Metin abi de onaylıyor onu kafasıyla... Derwall'in 1982 Dünya Kupası'nda teknik direktörü olduğu Batı Almanya'nın Avusturya ile oynadığı maçı hatırlatıyorlar; tarihe kara leke olarak geçen maçı...
İlker abinin yan gözlerle bana baktığını gördüm; "Duydun değil mi?" dercesine... Duymuştum...
Hemen gazeteye döndüm ve işte bu manşet çıktı ortaya...
Bunu neden anlattım?
Süleyman abinin doğum günü de ondan anlattım.
Nasıl biri olduğunu bir kez daha anlatayım istedim.
Her kulüp başkanı gibi derdi "Ne olursa olsun, yeter ki biz şampiyon olalım" değildi; Beşiktaşlılık ona göre başka bir şeydi; bunun için belirttim.
Zaten ondan sonra başladı her kulübün başına gelen başkanın "Süleyman Seba gibi başkan olacağım" diye söz vermesi, çalışması... Bunu unutmayalım dedim.

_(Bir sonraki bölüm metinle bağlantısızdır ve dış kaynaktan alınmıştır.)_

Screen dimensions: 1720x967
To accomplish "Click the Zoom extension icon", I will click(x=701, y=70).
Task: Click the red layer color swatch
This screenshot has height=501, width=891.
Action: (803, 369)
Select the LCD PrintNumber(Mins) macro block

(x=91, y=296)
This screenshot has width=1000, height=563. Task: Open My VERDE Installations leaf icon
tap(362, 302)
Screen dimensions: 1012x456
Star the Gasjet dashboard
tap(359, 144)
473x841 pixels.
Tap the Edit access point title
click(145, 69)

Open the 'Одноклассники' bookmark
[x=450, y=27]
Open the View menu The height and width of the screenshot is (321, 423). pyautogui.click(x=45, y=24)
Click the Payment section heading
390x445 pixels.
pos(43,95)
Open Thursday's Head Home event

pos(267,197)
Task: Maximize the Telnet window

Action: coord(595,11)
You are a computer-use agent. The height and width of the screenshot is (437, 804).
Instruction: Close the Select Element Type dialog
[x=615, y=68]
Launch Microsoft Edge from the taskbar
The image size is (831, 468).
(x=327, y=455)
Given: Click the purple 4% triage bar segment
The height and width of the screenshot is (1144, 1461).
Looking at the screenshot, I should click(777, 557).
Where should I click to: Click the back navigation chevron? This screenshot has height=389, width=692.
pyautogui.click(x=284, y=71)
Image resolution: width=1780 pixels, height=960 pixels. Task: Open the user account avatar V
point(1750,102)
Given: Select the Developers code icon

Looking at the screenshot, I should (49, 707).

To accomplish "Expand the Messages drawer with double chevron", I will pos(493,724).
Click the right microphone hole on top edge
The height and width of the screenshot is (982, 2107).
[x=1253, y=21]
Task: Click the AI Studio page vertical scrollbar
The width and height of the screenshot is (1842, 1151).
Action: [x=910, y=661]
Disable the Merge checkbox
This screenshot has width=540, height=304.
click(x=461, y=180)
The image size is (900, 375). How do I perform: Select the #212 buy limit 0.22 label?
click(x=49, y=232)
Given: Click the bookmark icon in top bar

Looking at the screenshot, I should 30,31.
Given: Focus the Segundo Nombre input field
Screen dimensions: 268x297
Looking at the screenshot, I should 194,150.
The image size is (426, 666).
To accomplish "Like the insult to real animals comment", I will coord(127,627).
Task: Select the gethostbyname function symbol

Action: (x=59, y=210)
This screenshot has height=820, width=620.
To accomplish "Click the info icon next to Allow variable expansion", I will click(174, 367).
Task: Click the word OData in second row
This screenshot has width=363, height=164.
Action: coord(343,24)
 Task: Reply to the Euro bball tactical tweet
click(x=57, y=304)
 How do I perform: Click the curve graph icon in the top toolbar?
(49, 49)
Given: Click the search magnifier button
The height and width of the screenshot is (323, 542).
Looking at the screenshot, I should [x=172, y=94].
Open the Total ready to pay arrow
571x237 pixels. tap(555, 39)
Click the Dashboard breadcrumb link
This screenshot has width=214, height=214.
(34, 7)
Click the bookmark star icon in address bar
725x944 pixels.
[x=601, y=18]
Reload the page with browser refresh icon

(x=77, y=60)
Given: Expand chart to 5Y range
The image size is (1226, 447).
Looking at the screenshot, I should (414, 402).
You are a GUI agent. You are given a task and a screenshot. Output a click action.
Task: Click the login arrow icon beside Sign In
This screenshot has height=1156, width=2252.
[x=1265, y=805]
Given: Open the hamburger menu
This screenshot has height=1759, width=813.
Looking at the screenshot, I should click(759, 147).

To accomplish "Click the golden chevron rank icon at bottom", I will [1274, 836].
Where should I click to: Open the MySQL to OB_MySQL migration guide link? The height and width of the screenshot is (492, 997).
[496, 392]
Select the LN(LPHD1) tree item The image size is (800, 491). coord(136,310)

Haa... Bu haberden sonra ne oldu? Yine kızdı. Bağırdı, çağırdı. Bir kaç gün konuşmadı bizimle. Gittim kulübe elini öptüm, "Bir daha böyle şeyler etme" dedi, affetti beni.
Sonraki yıllarda hem başkan-gazeteci olarak, hem de en değer verdiğim bir büyüyüğüm olarak bende yeri her zaman çok ayrı ve farklı oldu.
Kızsa da, bağırsa da, "Oğlum siz adam olmazsınız" diye zaman zaman fırça atsa da... Bilirdim ki hep iyiliğimizi isterdi o... Öncelik Beşiktaş'ın iyiliği idi elbette ki...
Gazetecilik yaşamımda bir kaç kez işsiz kaldım.
Her defasında benden fazla üzüldü; bilirim.
"Oğlum senin bir ailen var, böyle olmaz" diyerek sağa sola telefonlar açardı. Hatta bir defasında konuşmadığı ve çok kızdığı bir kişiyi bile aramıştı benim için.
Öldüğünde babamı kaybetmiş gibi oldum. Sendelesem, arkaya doğru düşecek olsam bilirdim ki beni tutacak, ayağa kaldıracak bir destek vardı arkamda. Sonsuzluğa göçtüğünde boşlukta gibi kaldım ben de...
Biliyorum... Şimdi yine oradan, bulutların üzerinden bir yerden izliyor beni. Kızıyordur belki de yine, "Ne gerek vardı yazıyorsun bunları oğlum; eyyy oğlum eyyy! Yine şeyi şey ettin" diye...
Ne yapayım? Ben yine kendimi tutamadım Süleyman abi, yazdım işte.
Ne güzel insandın sen; ne büyük başkandın, ne şefkatli babaydın. Keşke olsaydın da yine bağırıp çağırsaydın be Süleyman abi, kızsaydın bize.
Neyse... Biz seni yine yine aramızda hissediyoruz Süleyman abi, doğum gününü kutluyoruz duyarak sesini; "Ne gerek var böyle şeylere, ne doğum günü şeyi" diyorsun değil mi?
Dersen de, ne yapalım? Nice yıllara Süleyman abi, bizler yaşadıkça kutlayacağız bugünü kızsan da bağırsan da çağırsan da...
Sevdiğin şarkı "Unutulmuş birer birer eski dostlar eski dostlar" diye başlar ama... Biz de şunu dinliyoruz şu anda: "Yıllar geçse de üstünden, bu kalp seni unutur mu?"